• To do: The part below that opens with the line containing "Where should I" and closes with the line containing "The height and width of the screenshot is (500, 800)." should be copied exactly, minus any pictures.

(Data records)

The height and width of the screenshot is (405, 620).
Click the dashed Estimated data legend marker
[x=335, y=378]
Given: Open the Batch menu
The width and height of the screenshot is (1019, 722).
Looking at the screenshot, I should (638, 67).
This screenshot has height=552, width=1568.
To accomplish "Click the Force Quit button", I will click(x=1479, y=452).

* * *

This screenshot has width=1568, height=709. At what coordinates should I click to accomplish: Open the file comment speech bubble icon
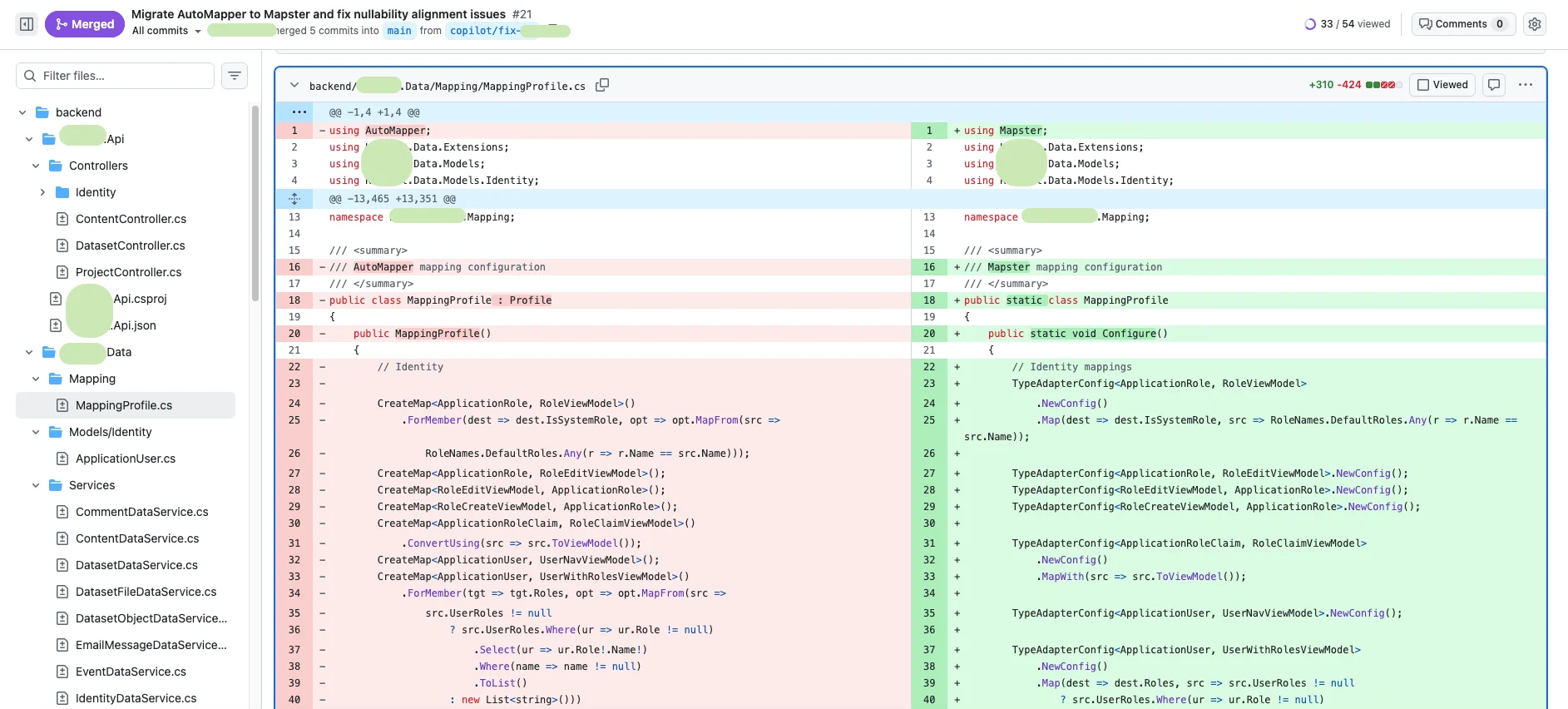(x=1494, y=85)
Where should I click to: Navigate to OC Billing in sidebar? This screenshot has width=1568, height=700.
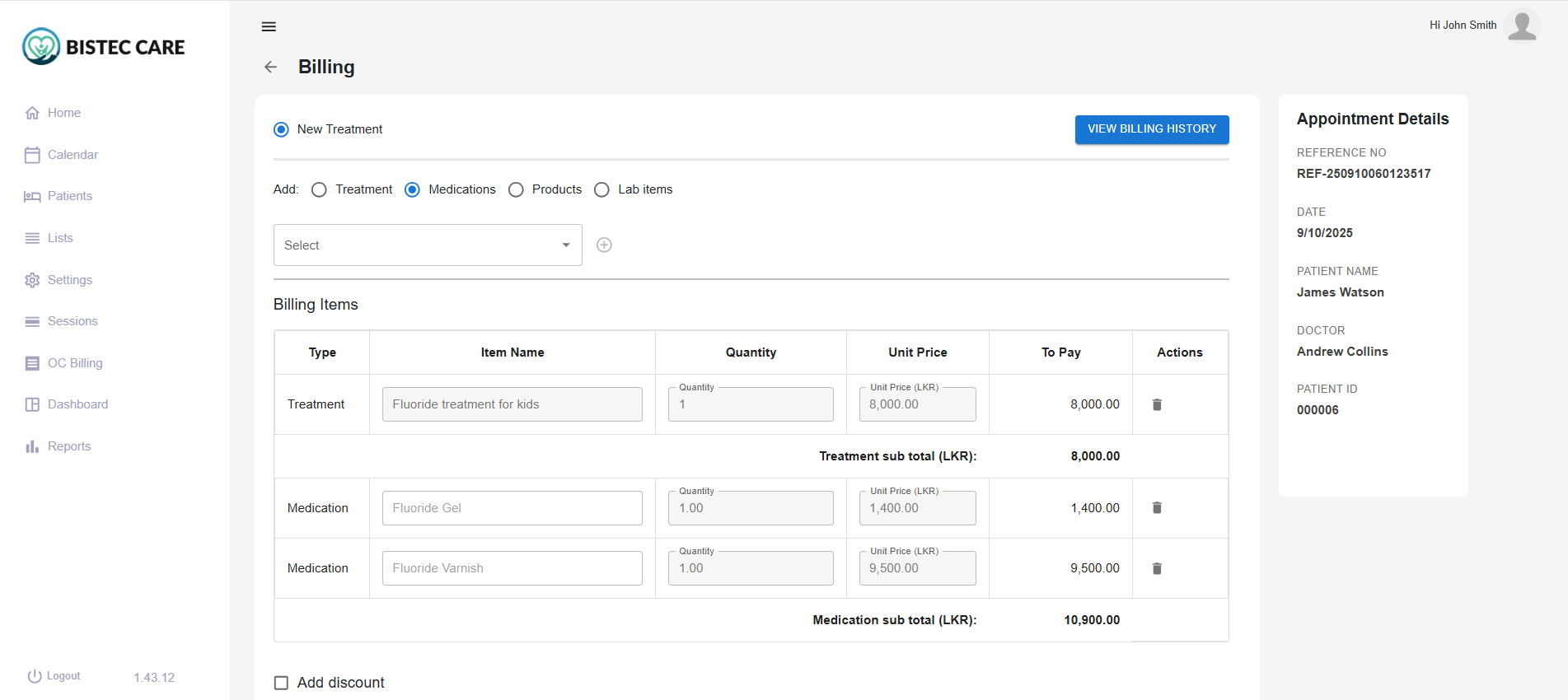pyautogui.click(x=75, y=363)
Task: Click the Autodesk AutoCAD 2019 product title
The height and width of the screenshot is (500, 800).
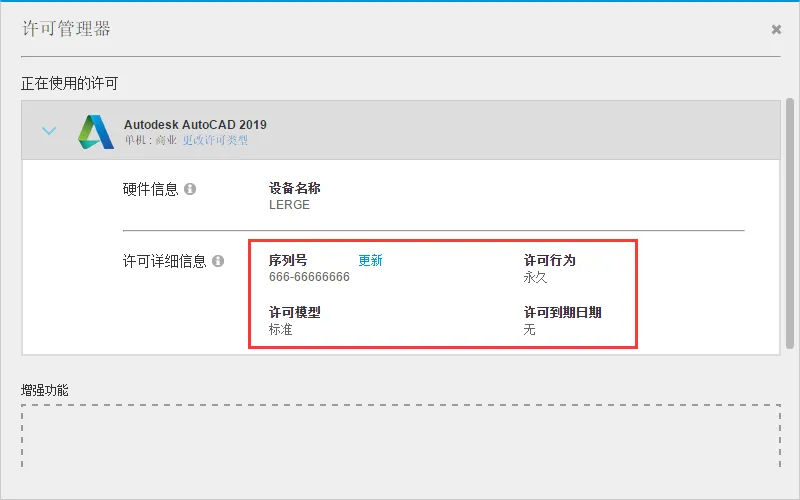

• Your response:
Where should I click to: Navigate to OC Billing in sidebar? This screenshot has width=1568, height=700.
pyautogui.click(x=75, y=363)
Task: Click the Autodesk AutoCAD 2019 product title
The height and width of the screenshot is (500, 800).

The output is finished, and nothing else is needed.